Draper labs has developed a way to use less fuel to maneuver objects in orbit. This was tested on Aug 1st using no less than the International Space Station during a routine docking mission with a Russian Progress resupply ship. It usually takes about 300 kilograms of propellant to change orbit and rotate the station so that docking can occur at the pre-designated docking orbit. With this new approach, known as the Optimal Propellant Maneuver (OPM), the same orientation of the station was achieved using only 20 kilograms of propellant. This approach can be used for all satellites in low Earth orbit, thus allowing for greater operational life of currently operating satellites and a decreased launch cost of future satellites due to those satellites requiring less fuel on launch.

The OPM is an improvement on the ZPM, or Zero Propellant Maneuver which was also developed by Draper labs. The ZPM underwent testing because it could rotate the stations orientation using only the stabilization and control gyroscopes, thus using no fuel. Once the proper orientation was achieved, thrusters would fire to change the orbit of the station. Unfortunately, The ZPM maneuvers were very slow and caused minor thermal problems due to the slow change of orientation. Then, the necessary thruster firings would use a large amount of fuel and put an increased strain from the force of the thruster firings. The path for the thruster firings was the most direct along the Eigen axis but this does not mean that it is the most efficient path to take. There are certain disturbances that the OPM can take advantage of during a maneuver. Aerodynamic drag is one of these disturbances and while there is not much atmosphere is low Earth orbit, there is enough to eventually de-orbit all low Earth orbit satellites. By changing the orientation of the station or satellite, this drag can be used to change the orbit while only using minimal propellant.

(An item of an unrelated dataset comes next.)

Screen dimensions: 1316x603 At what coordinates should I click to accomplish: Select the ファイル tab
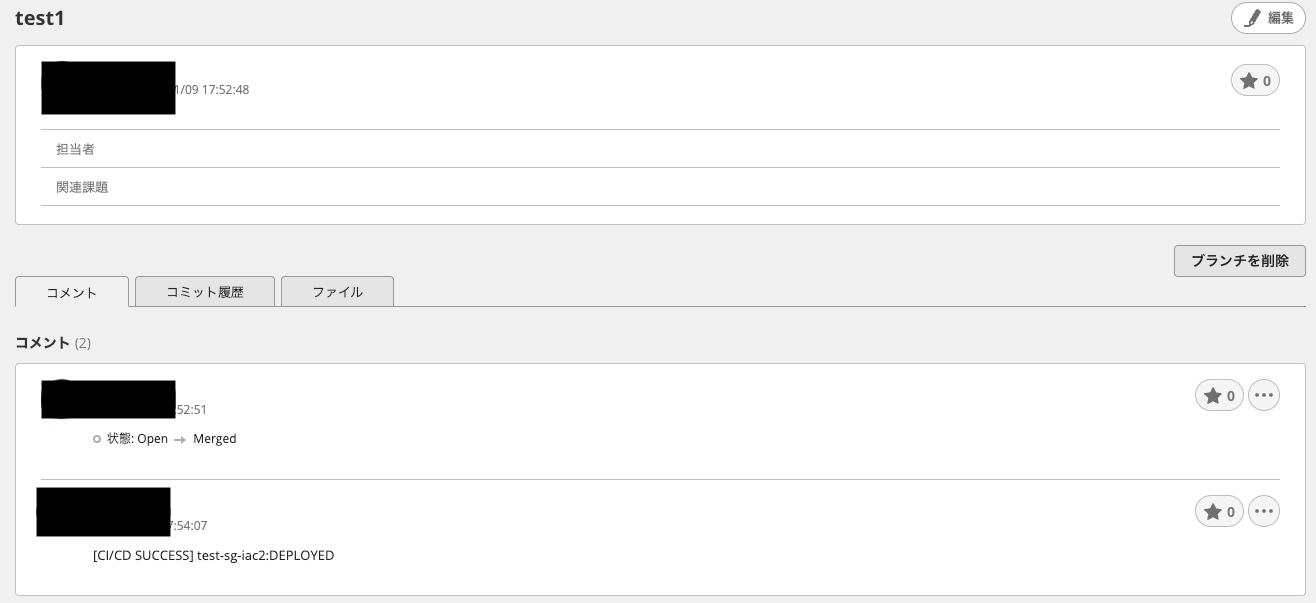337,292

This new approach was a international cooperation from the U.S., Europe, and Russia. The U.S. guidance computers coordinated the firing of thrusters on the E.S.A. automated transfer vehicle that docked to the station in March and the Russian flight software controlled the actual firing of the thrusters according to the plan developed by the U.S. based Draper labs. This new maneuver didn’t require any changes to the flight software, the maneuvers were simply entered into the existing software for execution. This means that most likely existing software on other satellites will immediately be able to benefit from this type of maneuver without having to modify anything on the satellite. This international cooperation is a prime example of how the I.S.S. is being used to advance spaceflight by providing a test bed for new technologies that were not even thought of when planning of the I.S.S was under way.